Waste generation patterns and mitigation strategies in cold chains
Hajar Fatorachian, Alireza Shokri
Abstract
This study explores waste generation patterns in cold chain logistics, emphasizing the interrelationships between product categories, promotional activities, and inventory inefficiencies. Using real-world data from Company A, a comprehensive methodological approach, including time-series analysis and Ordinary Least Squares (OLS) regression, was employed to identify critical drivers of waste. The findings demonstrate that promotional activities significantly increase waste levels, notably through overproduction and misaligned demand forecasting. Furthermore, clear seasonal patterns emerged, pinpointing specific periods of peak waste linked to promotions and festive demand spikes. The analysis also highlighted warehouse inefficiencies as key contributors to waste, suggesting targeted logistical optimizations as essential. The study's novelty lies in its application of the Technology-Organization-Environment (TOE) framework to structure insights into AI-driven waste reduction strategies specifically tailored for cold chain operations. Unlike existing research, this study integrates AI-powered predictive analytics, sustainable packaging solutions, and waste categorization models, offering an empirically validated, actionable framework for supply chain managers. These results contribute significantly to existing literature by moving beyond generic operational improvements, directly addressing how technological, organizational, and regulatory factors collectively influence waste mitigation.
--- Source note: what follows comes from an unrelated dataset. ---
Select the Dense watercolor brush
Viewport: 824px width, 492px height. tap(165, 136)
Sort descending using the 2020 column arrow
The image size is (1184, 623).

The practical implications highlight the necessity for organizations to adopt a holistic, technology-enabled, and sustainability-oriented approach, ensuring long-term economic and environmental benefits. • Promotional activities drive overproduction and surplus inventory waste. • Seasonal waste peaks highlight the need for dynamic, AI-driven strategies. • Logistical inefficiencies in warehouses contribute to excess waste. • AI adoption for waste reduction requires strong organizational readiness. • AI-driven analytics and sustainable packaging enhance sustainability and reduce costs.